A business borrows 1000 dollars from the bank to get started. In ten years, say, it is supposed to pay back 2000 to the bank. Where does the other 1000 come from? Some other business that has borrowed 1000 from the bank. For one business to pay back what it owes, another must go bankrupt. That, or borrow yet another 1000, and so on.

a little simplistic?

One of the concepts that's absent from current economic theory is the difference between synergy/symbiosis and expropriation.

Wealth is created by symbiosis - the pooling and sharing of skills and raw materials.

Wealth is destroyed by expropriation - which is the extraction of personal benefit from the collective pool.
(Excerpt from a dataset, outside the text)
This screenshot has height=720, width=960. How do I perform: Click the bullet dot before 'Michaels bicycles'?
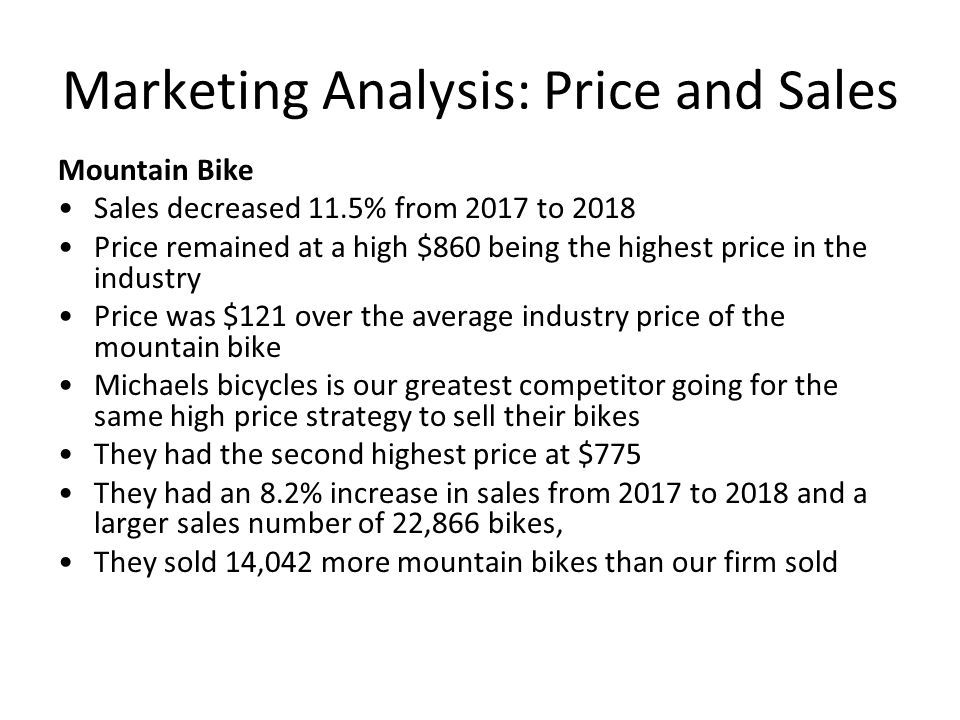67,386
There's no reason why a loan can't be symbiotic. I think this is what Chris is hinting at - if the concept of collective benefit is built into the financial system and all of its structures, expropriation becomes much more obvious, and more expensive.

Currently what we have is a system which pretends to be symbiotic to a limited extent but is actually based almost entirely on expropriation of collective benefit for a very small minority.

And it's not just that this is morally questionable - it's also fundamentally, systemically, non-functional and unsustainable. It can't be made to work for more than a few decades before it collapses spectacularly.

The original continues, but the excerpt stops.